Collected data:
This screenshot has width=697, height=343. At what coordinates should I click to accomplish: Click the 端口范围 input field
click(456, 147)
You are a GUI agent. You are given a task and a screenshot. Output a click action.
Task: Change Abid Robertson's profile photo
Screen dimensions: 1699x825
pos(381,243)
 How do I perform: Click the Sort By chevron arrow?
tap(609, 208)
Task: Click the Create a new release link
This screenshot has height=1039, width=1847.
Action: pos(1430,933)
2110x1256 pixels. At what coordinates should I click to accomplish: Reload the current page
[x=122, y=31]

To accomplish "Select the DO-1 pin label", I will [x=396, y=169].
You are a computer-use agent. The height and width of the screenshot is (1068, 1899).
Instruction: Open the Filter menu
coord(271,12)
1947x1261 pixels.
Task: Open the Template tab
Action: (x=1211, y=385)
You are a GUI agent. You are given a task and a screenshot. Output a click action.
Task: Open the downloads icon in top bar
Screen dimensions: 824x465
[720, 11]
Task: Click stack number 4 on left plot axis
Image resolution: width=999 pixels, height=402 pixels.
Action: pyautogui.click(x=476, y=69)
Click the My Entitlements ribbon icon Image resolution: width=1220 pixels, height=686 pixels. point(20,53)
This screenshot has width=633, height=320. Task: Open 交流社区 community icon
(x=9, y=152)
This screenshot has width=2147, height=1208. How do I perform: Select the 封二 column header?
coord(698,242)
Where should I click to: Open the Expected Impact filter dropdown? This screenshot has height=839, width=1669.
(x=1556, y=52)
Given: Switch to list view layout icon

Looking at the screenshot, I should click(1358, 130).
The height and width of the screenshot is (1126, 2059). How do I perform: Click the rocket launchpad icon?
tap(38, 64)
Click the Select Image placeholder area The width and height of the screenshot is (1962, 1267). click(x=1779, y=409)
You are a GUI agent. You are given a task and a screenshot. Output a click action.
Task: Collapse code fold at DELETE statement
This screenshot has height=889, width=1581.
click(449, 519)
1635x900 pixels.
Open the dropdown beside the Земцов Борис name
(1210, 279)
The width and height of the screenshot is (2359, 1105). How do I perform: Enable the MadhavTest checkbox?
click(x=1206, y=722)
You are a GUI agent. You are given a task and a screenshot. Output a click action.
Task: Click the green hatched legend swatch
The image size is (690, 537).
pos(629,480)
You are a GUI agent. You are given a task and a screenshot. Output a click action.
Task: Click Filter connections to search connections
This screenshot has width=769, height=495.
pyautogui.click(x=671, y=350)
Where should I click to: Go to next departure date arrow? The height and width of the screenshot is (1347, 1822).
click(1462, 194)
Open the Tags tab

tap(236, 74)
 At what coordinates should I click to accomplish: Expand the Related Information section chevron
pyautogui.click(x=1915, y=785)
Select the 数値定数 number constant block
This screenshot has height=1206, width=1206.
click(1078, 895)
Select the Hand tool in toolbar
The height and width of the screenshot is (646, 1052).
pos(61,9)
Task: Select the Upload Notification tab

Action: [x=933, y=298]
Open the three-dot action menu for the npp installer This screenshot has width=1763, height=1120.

Task statement: As listed above, the lines from the line with "2110x1256 pixels. At" to the line with "You are a computer-use" are to be echoed exactly, with both ends included and nothing added.

Response area:
2110x1256 pixels. At what coordinates should I click to accomplish: Reload the current page
[x=122, y=31]

To accomplish "Select the DO-1 pin label", I will [x=396, y=169].
You are a computer-use agent. The height and width of the screenshot is (1068, 1899).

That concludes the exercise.